Des interprétations parfois dissonantes

Ce qui est en jeu en définitive derrière ces pratiques et représentations teintées de lassitude, c’est l’appel à une plus grande stabilité, lisibilité et neutralité d’un système juridique et fiscal évalué comme trop erratique, brumeux, pour ne pas dire capricieux. Par la voie de leurs instances ordinales, les praticiens font pression pour un changement. Si certains des spécialistes rencontrés se font une raison et essayent de s’adapter aux variations rapprochées des environnements légaux, d’autres ne se privent pas de « tordre le cou » à un système dont ils vivent et qu’ils sont censés incarnés.

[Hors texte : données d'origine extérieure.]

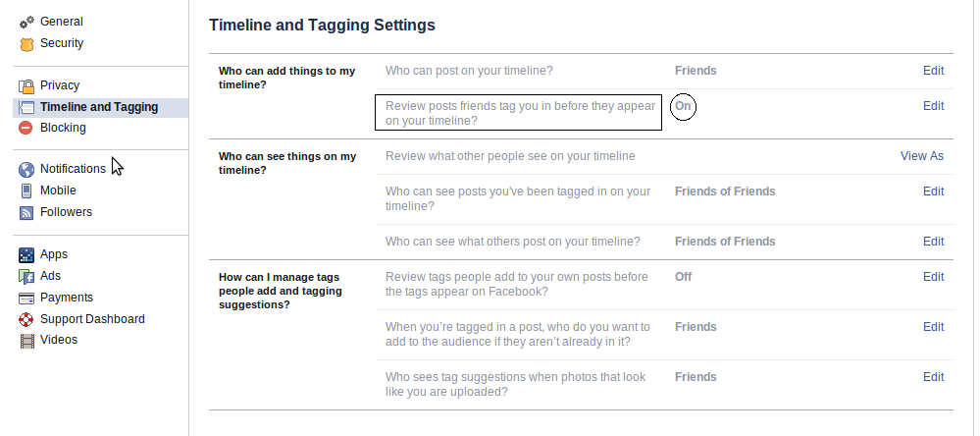Open Ads settings in sidebar
This screenshot has width=980, height=436.
pos(50,276)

Ainsi, l’un des 6 avocats interviewés ne goûte pas trop à la succession des mesures incitatives qui selon lui pénalise ses clients plus qu’autre chose. Il les saisit comme des « mesurettes » ou un « replâtrage » masquant un cruel manque de volonté politique. Elles dérouteraient plus les investisseurs immobiliers qu’elles ne les enthousiasmeraient vraiment. De surcroît, les phénomènes de rétroactivité et d’hystérésis caractérisant l’application de ses lois produisent un effet pervers : elles opacifient davantage les obligations fiscales. Même lui, le professionnel, s’y perd un peu :

‘« […] Vous avez un phénomène qui est amusant. Regardez à l’occasion, prenez la déclaration d’impôt, celle des revenus fonciers. Vous comparez celle de 98 avec celle de 94 par exemple. Regardez bien les deux imprimés. Pour remplir celui de 94, n’importe qui pouvait le faire. Pour remplir celle de maintenant, il faut quasiment sortir de Polytechnique. Vous avez 25 000 lignes, cases, lignes et cases récapitulatives, c’est une horreur. Parce que vous avez du Quilès qui dort toujours, du Méhaignerie et du Périssol qui dorment toujours aussi. Récemment, ils viennent en plus d’inventer le micro-foncier. C’est donc pour ça que je pense qu’il n’y a pas de politique. On veut faire plaisir à x ou x lobby de promoteurs. On fait une petite loi comme ça qui va bien et c’est fini »
[Avocat fiscaliste, PRAT 11]’

Ce qui est inféré pour la législation immobilière peut aussi l’être pour la législation familiale et successorale. La période 1981-1998 se signale en effet par une inflation des textes fiscaux sur la famille et le patrimoine et donc par une efflorescence des montages sociétaires 422 . Si l’enchevêtrement des dispositions et dispositifs législatifs peut être perçu comme un facteur de démoralisation, quid des interprétations décalées de ceux-ci par l’Administration ? Nous touchons du doigt un problème majeur qui dépasse le cadre de notre travail et qui pourrait donner lieu à une belle thèse de droit ou de sociologie politique. Par le truchement de circulaires ministérielles, il arrive que l’Administration fiscale durcisse les lois dans leur application sur le terrain et que ses agents, pris individuellement, aillent encore plus loin. Le témoignage d’un conseiller patrimonial indépendant sur le malaise vécu par ses clients porteurs de parts sur une opération en « Loi Malraux » est révélateur :

‘« […] La loi Malraux, c’est scandaleux parce qu’on va vous dire : « Ah ben écoutez, vos opérations sont très bien mais vous voyez le petit bout de bois que vous faites, c’est pas éligible à la loi Malraux – Ah mais c’est pas 25% du prix ? – Je suis d’accord mais je vous requalifie pour 100% ». Donc ça, si vous voulez, c’est très limite. Et en plus de ça, il y avait des conditions de formes extrêmement précises, qui n’ont pas toujours été respectées. Bon ça, c’est à nous de vérifier qu’elles étaient bien respectées mais enfin ça donnait lieu à des interprétations administratives. C’est pas un cadre ferme comme la loi Périssol où tout est clair. Alors il faut se méfier de certaines circulaires administratives. En clair ça veut dire que nous avons des clients qui pour la même opération ont été redressés ou n’ont pas été redressés, selon le percepteur dont ils dépendaient. C’est quand même aussi poser la question de l’égalité de tous devant la loi. Il y en a pour qui c’est passé comme une lettre à la poste et d’autres qui ont été emmerdés pendant 5 ou 6 ans […] »
[Conseiller patrimonial indépendant, PRAT 25]’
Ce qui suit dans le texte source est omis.